To characterize the color shift during liposome destruction, we used the light absorbance technique, which is widely utilized for studies of the chemical composition of various substances. In particular, the blue color of a substance is usually related to a preferable absorption of the red part of the visible spectrum. Accordingly, a strong absorption peak in the red area of spectra can quantitatively and qualitatively characterize the color change. In our experiment, the colorimetric shift was characterized by measuring the absorbance of the scanning light emitted by a BioTek Synergy Neo2 Hybrid Multimode Reader (Agilent, Santa Clara, CA, USA). The absorbance data was acquired by a Perkin Elmer Synergy Neo2 plate reader equipped with monochromator optics. We first conducted spectral scanning from 380 nm to 740 nm (5 nm steps) and indeed found 645 nm to be the wavelength of maximal light absorption. Subsequent pre- and post-UV exposures were done at that single wavelength. The measured absorption was closely correlated with the visual color change assessment.

Experimental setup

To study the liposome substance’s color shift, the samples were placed into wells of a 96-well plate and covered with disposable semi-micro UV cuvettes (GMBH, Germany) filled with (NH₄)₅ [Fe(C₆H₄O₇)₂] or FeCl₃ solutions (2.5 g/L). For control experiments, the cuvettes were filled with distilled water. We also varied the thickness of the shielding solution. In particular, two thicknesses were used – 10 mm and 4 mm. The cuvettes hold 3.25 mL of fluid, are completely filled with solutions, and are hermetically sealed with a Parafilm-M sealing film. The cuvettes' material is transparent to UV, so the UV absorption was entirely due to the composition of the solutions. By design, the inside dimension of the upper part of the cuvette is 10 × 10 × 20 mm, and of the lower part 4 × 10 × 20 mm (Supplemental Material; Figures 2a,b, 3a,b), allowing complete coverage of a single well or two adjacent wells in a 96-well plate by 10 mm and 4 mm of the solutions. After that, the liposome samples were exposed to UV radiation, and the color change was assessed. In the experiments with liposome protection by ferric salt, the Spectroline UV Lamp (254) was used. In the experiments to study effects of different UV sources and various wavelengths on UV-sensitive liposomes, all seven UV sources listed above were used.

Figure 2

Figure 2. Quantification of the visual color assessment. The absorbance of the probing 645 nm after 3 min of UV exposure was acquired with a Perkin Elmer Synergy Neo2 plate reader equipped with monochromator optics. The baseline level was taken before UV exposure (Spectroline Germicidal UV Sterilizing Lamp). The data were averaged over three independent irradiation measurements, and the standard deviation is indicated by error bars.

Figure 3

Figure 3. Temporal and spectral dependence of the probing 645 nm absorption by liposomes after radiation with different UV sources. Four/five-fold increased absorption of the scanning light at 645 nm corresponds to significant/complete destruction of the UV-radiated liposomes. The data were averaged over three consecutive measurements, and the standard deviation is indicated by error bars.

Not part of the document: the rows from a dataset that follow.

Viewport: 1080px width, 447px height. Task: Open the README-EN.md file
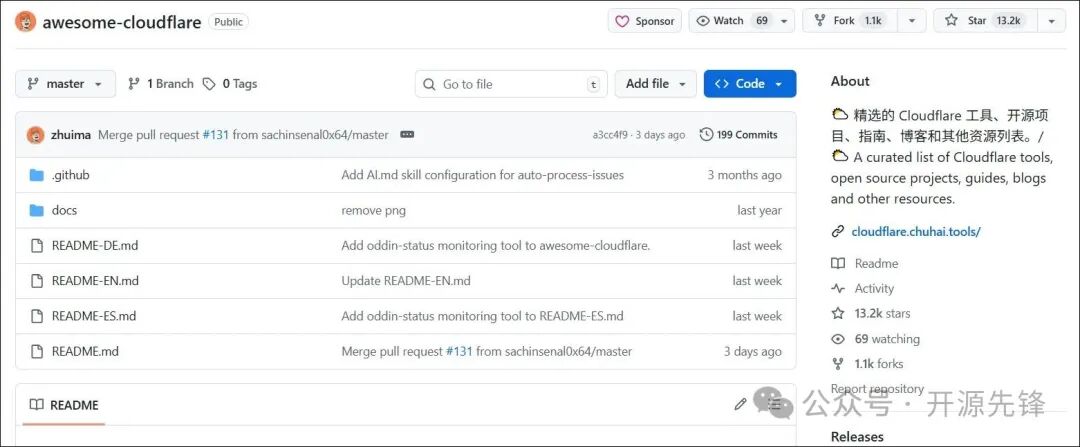coord(95,281)
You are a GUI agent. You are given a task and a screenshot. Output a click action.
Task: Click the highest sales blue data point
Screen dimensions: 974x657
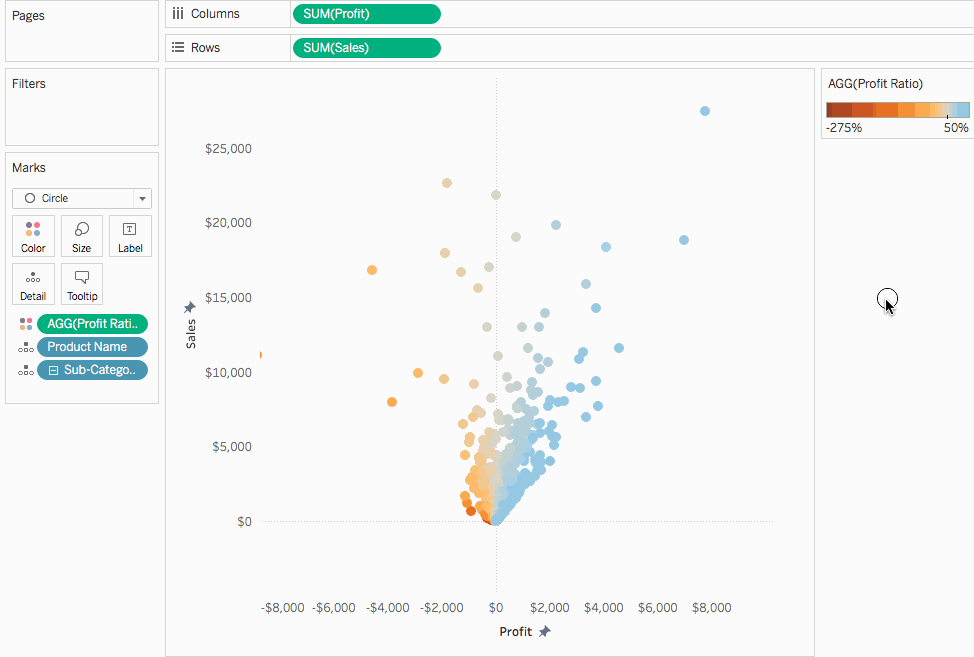(705, 111)
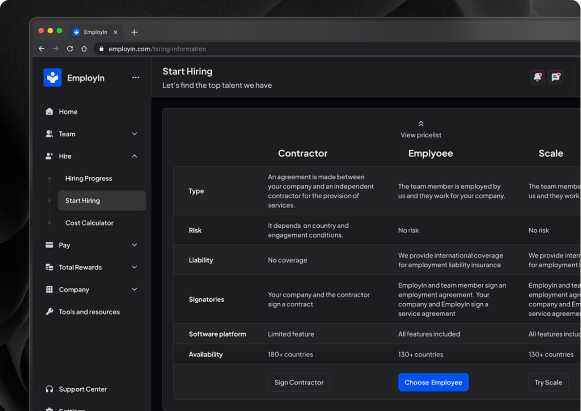Expand the Pay menu chevron
The width and height of the screenshot is (581, 411).
tap(135, 245)
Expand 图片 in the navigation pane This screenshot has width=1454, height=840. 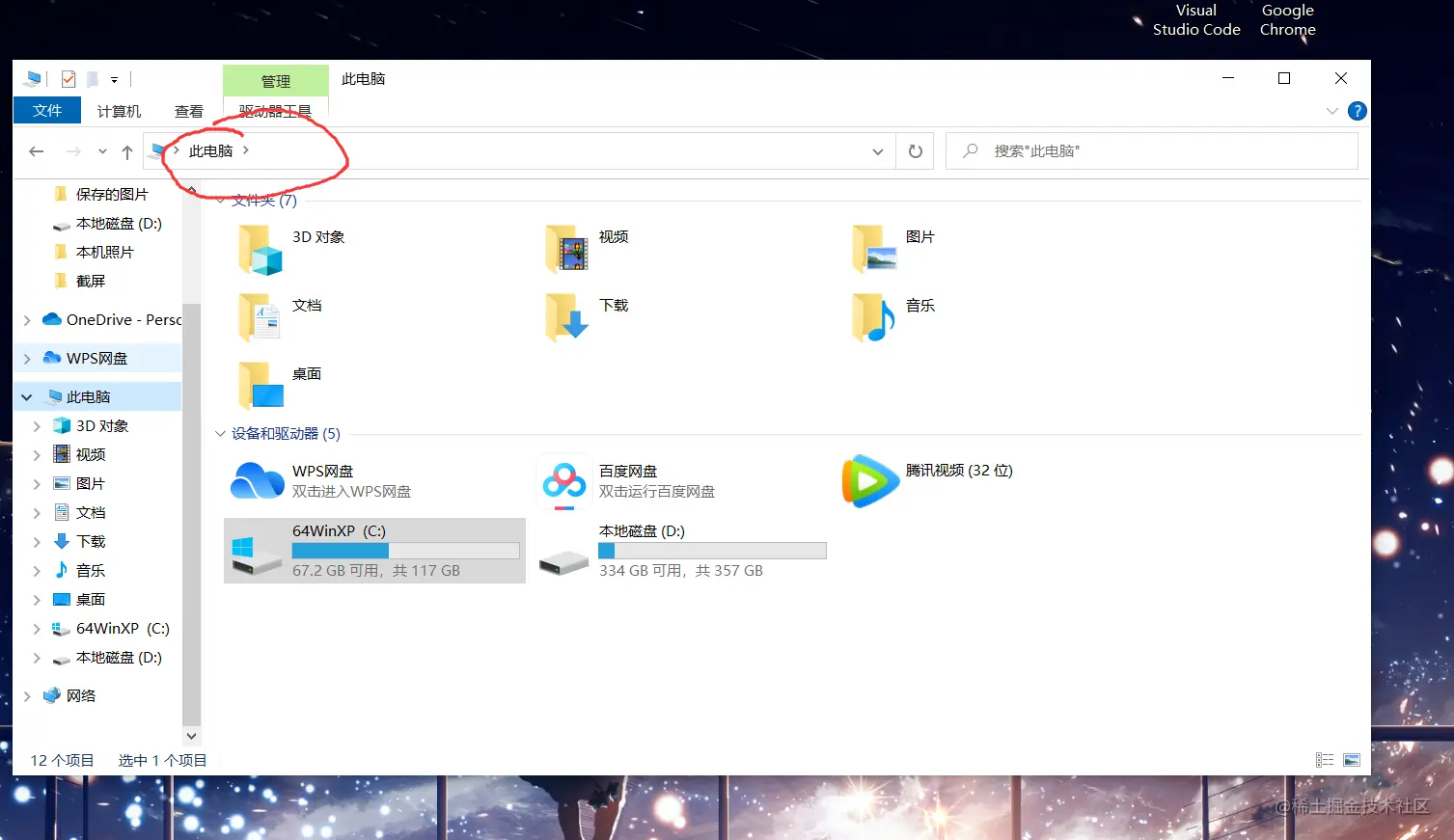[x=36, y=483]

A single well or two adjacent wells in a 96-well plate filled with liposomes were analyzed with a Perkin Elmer Synergy Neo2 plate reader prior to UV radiation, then covered with shielding cuvettes holding certain solutions (iron salts or water) and exposed to UV and analyzed again. All experiments were repeated 3 times.

Results

Visual assessment of UV-protection of liposomes by iron trichloride and ferric ammonium citrate solutions

A visual assessment of the liposomes’ color change indicated complete destruction of liposomes shielded by 10 mm of distilled water—the color changed from white to dark blue/black. In comparison, liposomes shielded by a 10 mm solution of either iron trichloride or ferric ammonium citrate were completely intact—the color remained white—while a 4 mm solution of either iron salt showed only partial protection—the color changed to light/medium blue (Figure 1).

Quantitative assessment of UV-protection of liposomes by iron trichloride and ferric ammonium citrate solutions

Figure 2 quantifies the results of the visual color assessment. The liposomes were exposed to 254 nm UV radiation from the Spectroline 15 W UV lamp for this data. Using the experimental setup described earlier, the lamp was placed 30 mm above a 96-well plate containing liposomes. The plate was covered with UV-impermeable lead with openings above the designated wells. The lamp warm-up time was 1 min, and the radiation time was 3 min. The choice of irradiation time was based on the duration required for the absorption of the 645 nm probing light to reach a steady state. According to the liposome manufacturer, the dynamics of the liposome color change and the corresponding shifts in absorption are reliable indicators of liposome destruction. In particular, the radiation time required for liposome destruction (using a short-wavelength UV sterilization 20 W bulb, which is similar to the Spectroline Germicidal UV Sterilizing Lamp) is 3 min. Therefore, in experiments with liposome destruction/protection with the Spectroline Lamp, we used the same time duration of 3 min.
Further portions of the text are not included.